_SOURCE EXCERPT:_
Responses: from "quirk" to quirk

by James Panero


Two bloggers weigh in on the quirk debate:

First, Modern Kicks:

I can’t help but cheer at any rhetorical bricks thrown at the insufferable Ira Glass, and to a certain extent agree that the author’s later backtracking to only being against "bad quirk" is something of a copout.
Then James G. Poulos:
At Arma Virumque, James Panero helps us cleanse the hip soul of its most tacky component: the desire not simply to revel in self-contradictory bouts of sincere irony and ironic sincerity, but to make a living doing it. The inevitable outcome of working, as Rieff put it, to have our past and eat it too would seem to be the application of the same principle to our present. Add the commodification of emotion and you’ve got yourself our generation’s most sigh-inducing and already trite cottage industry.

_PROVIDED DATA:_

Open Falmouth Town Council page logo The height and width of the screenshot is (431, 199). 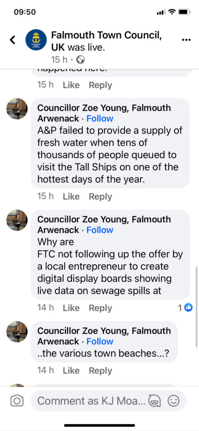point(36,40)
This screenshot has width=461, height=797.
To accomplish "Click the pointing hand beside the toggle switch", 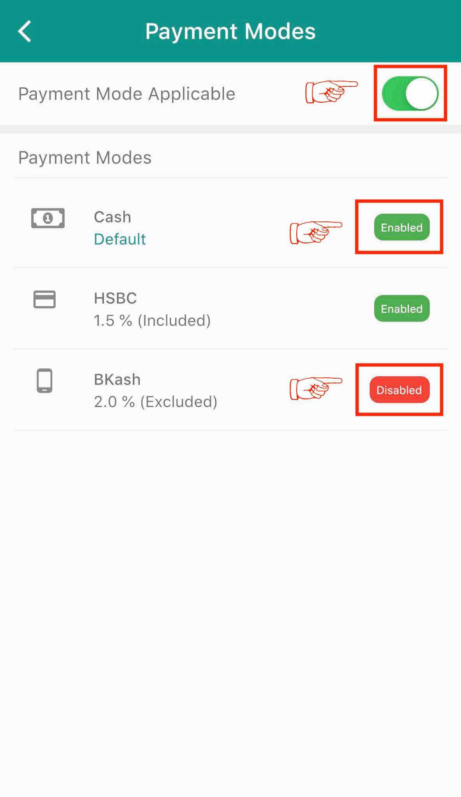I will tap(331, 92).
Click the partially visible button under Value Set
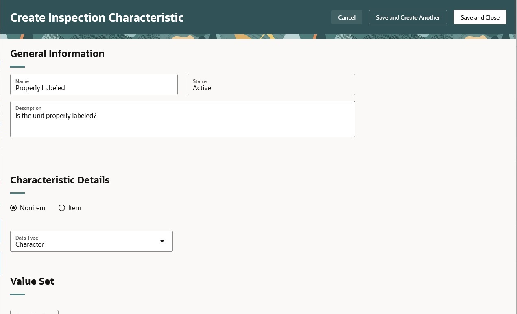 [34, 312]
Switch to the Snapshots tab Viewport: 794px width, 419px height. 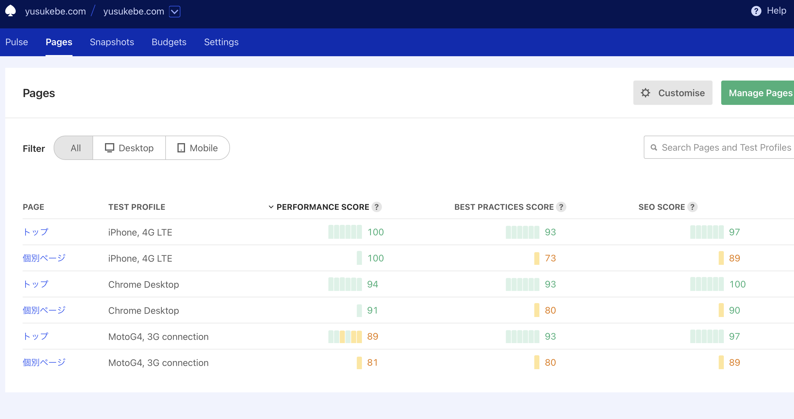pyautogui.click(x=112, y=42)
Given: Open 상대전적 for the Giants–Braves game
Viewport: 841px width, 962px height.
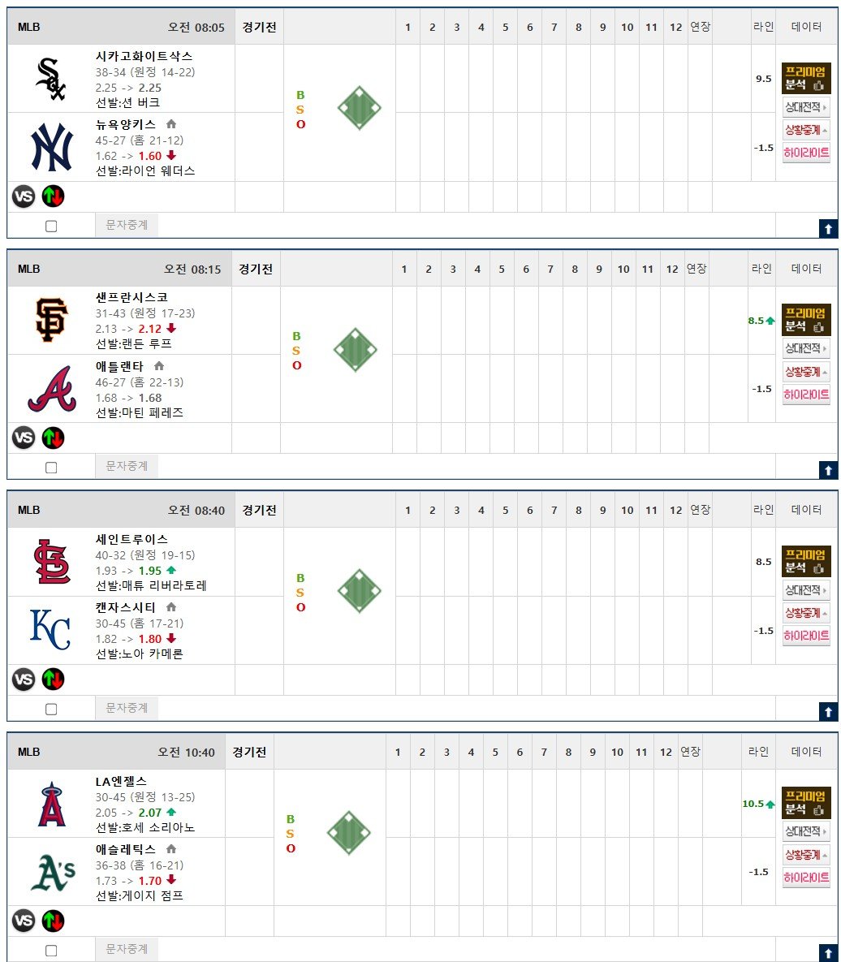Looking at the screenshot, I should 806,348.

_DIRECTIVE A:_ Reproduce the records verbatim from the line containing "Given: Open 상대전적 for the Giants–Braves game" through the end of the records, both ends included, omitting the pictures.
_DIRECTIVE B:_ Resume the post on responses to the quirk debate, starting after its final sentence.
The records and the quirk-debate post are unrelated material.

_WRITTEN ANSWER A:_
Given: Open 상대전적 for the Giants–Braves game
Viewport: 841px width, 962px height.
Looking at the screenshot, I should 806,348.

_WRITTEN ANSWER B:_
And with a "different" take on Tintoretto, here is a genuinely quirky letter:
Dear Mister Panero,

How to do away with the misconceptions, misrepresentations of historic symbols?

Your article in the Wall Street Journal of this weekend was very interesting reading. However, why have you left out a rather historically important analysis of the painting: The Winter Solstice of the Sun symbolized by the Astral Sun God Jesus anno 325CE number 17 on the list of Astral Sun Gods.

The painting is indeed a beautiful symbol of the Winter Solstice of the Sun, using the Solar Cross. The Oldest Symbol of human civilization: The Solar Cross has evolved into the Crucifixion = Crucifiction. It would be intellectually and historically interesting to see a new article on the same subject from the perspective of its original meaning.

Tintoretto’s painting is once more a great example of a natural phenomenon that follows the movements of the Sun on a yearly basis. The twisted human mind has turned a beautiful peaceful natural occurrence into a perverted symbolism of horror and dead; the glorification of the divinity of a horror story that historically cannot be sustained.

The message of the painting: Without the Sun, life on Earth cannot be sustained as we know it.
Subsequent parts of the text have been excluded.